Backup for high speed
Prepaid Net access can attract business in other under-served markets, says Schoolar. Travelers sometimes pay pricey long-distance rates to access their ISP; prepaid firms like MaGlobe specialize in having local access numbers and offer toll-free access lines. Prepaid access can also come pre-loaded on a new generation of Internet devices like handheld computers. Schoolar also thinks DSL and cable modem users can use a prepaid service as a backup, in case their high-bandwidth service goes out.
All told, Kegley thinks there are about 15 million potential customers in those combined markets. He wouldn't reveal the company's customer base but said 5,000 new accounts were added in May.
Rob Lancaster, an analyst with the Yankee Group, pegs the niche at a considerably smaller size - perhaps a few hundred thousand within five years.
"The consumer ISP market is such a hard market to get into right now," Lancaster said. "It's been around for so long, the top players are so entrenched. Trying to enter such a flushed-out market with new business model, there are many challenges to that." Lancaster also noted that many of the major ISPs already offer a cheaper, limited-hour access account - and services like AOL can arrange monthly billing without credit cards through some local telephone companies.

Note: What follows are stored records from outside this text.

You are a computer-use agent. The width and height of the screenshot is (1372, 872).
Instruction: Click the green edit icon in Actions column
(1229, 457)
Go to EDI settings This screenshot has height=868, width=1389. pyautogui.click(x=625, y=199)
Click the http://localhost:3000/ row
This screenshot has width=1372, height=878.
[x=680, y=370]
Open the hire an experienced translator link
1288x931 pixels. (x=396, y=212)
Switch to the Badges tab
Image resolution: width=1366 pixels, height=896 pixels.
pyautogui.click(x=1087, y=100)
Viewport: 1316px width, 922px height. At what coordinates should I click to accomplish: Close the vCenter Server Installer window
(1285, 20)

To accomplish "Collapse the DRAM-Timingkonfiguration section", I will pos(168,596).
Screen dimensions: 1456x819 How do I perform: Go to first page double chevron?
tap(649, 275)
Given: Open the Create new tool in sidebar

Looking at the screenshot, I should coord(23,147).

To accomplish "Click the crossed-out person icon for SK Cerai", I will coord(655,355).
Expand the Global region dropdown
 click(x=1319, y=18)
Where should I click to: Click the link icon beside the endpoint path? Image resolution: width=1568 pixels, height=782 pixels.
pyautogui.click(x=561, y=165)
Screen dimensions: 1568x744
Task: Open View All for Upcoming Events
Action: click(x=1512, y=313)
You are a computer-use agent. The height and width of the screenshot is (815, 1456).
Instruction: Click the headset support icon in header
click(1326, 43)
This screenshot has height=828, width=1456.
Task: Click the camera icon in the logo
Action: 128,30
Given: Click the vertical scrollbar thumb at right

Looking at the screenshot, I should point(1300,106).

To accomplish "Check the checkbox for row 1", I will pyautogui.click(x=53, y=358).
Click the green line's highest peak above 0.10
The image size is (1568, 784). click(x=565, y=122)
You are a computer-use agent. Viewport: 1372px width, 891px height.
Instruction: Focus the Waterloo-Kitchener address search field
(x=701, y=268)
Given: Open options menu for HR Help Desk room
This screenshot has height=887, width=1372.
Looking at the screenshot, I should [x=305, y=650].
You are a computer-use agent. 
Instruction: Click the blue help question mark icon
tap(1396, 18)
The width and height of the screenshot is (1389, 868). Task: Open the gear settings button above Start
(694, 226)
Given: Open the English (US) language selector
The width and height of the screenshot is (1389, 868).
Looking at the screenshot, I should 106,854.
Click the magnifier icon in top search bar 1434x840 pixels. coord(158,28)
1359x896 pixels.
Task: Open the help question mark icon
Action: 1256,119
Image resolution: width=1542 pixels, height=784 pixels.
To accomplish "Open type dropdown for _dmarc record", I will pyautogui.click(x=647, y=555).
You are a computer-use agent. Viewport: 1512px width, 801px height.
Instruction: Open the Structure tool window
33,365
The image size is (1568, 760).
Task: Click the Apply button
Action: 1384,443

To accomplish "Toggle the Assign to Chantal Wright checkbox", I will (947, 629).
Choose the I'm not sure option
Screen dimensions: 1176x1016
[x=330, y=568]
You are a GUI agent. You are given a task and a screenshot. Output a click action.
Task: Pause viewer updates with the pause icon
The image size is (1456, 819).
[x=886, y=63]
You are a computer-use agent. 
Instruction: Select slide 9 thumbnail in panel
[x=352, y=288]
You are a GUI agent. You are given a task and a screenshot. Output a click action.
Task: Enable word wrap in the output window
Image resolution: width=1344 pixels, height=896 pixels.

Even Roger Schulz, manager of Pine Creek, concedes that point. Most of his firm's revenues come from licensing the technology used to create new accounts, allowing local companies to print their own Net access cards, he said. For example, the state-run telecommunications firm in Brunei is now offering prepaid Net access cards to its citizens, and 50,000 have been sold in recent weeks, he said.
"In the U.S., people are used to $20 a month for unlimited service," Schulz said. "It's tough to get them to pay 5 or 10 cents a minute."
And there's another obstacle prepaid firms must overcome--the stark anonymity they provide has already been discovered by the seedier side of the Internet. Onel de Guzman, author of the Love Bug virus, used a prepaid service called SuperNet in Manila to launch his virus. And before it went out of business, InterpassNet was publicly chastised more than once as being a haven for spammers.
But Kegley thinks his network is built to recognize troublemakers; he and a series of his colleagues left Microsoft's MSN access service to launch the venture in December. And he's convinced investors to pour in over $7 million in a downtrodden funding environment, evidence that prepaid access might be the next big thing.
"The Internet has reached about half the households in the U.S., but 97 percent say 'I expect to be on the Internet in next 18 months.' What's stopping them?" he said. "I think many of them would say, 'I wouldn't use it enough to pay $22 a month.' And for them, the pay-as-you-go model works very well."